Cependant, il ne fallait pas longtemps gratter cette fine paroi d’unité entre ces dirigeants, pour retrouver les tensions et arrière-pensées. Dans ce tissu de conflits, la Chine était en première ligne.

Qui au juste décida qu’à l’arrivée de l’« Airforce One », Obama privé de passerelle et de tapis rouge, devrait débarquer par la queue de l’appareil présidentiel ? Chaque délégation rejetant la faute sur l’autre, on doit en retenir l’expression de méfiance exacerbée entre elles, et une potentielle source : le déploiement maritime chinois en mer de Chine du Sud. 

La tension chinoise se lisait aussi face au Royaume-Uni dont la Premier ministre Theresa May se vit amèrement reprocher la suspension du projet de centrale nucléaire à Hinckley, bâtie par EDF, mais cofinancée par la Chine.

Face à la Corée du Sud, Xi avertissait solennellement son homologue Park Geun-hye contre le déploiement sur son sol d’une rampe antimissile américaine Thaad : entre ces deux pays, s’ouvre une période de glaciation doublée d’un bras de fer. 

Face au Premier ministre australien Malcolm Turnbull, Xi déplora les réflexes protectionnistes du pays austral, et les blocages de deux rachats chinois : celui de larges terres arables et celui d’Ausgrid, premier réseau de distribution local d’électricité.

En conclusion de ce G20, la Chine se prétend prête à ouvrir ses marchés aux partenaires, comme ils le font en général pour elle.
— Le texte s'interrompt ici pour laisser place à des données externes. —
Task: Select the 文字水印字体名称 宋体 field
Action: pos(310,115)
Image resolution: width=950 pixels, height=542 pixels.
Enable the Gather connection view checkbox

Mais elle exige des sacrifices en échange : des transferts de savoir-faire, d’expertise et d’innovation, et qu’on la laisse racheter de « pépites technologiques » toujours plus grosses. Mais s’adressant à des pays dont elle a rattrapé en 20 ans l’essentiel de l’avance industrielle, toute la question de savoir s’ils pourront et voudront tolérer de tels sacrifices.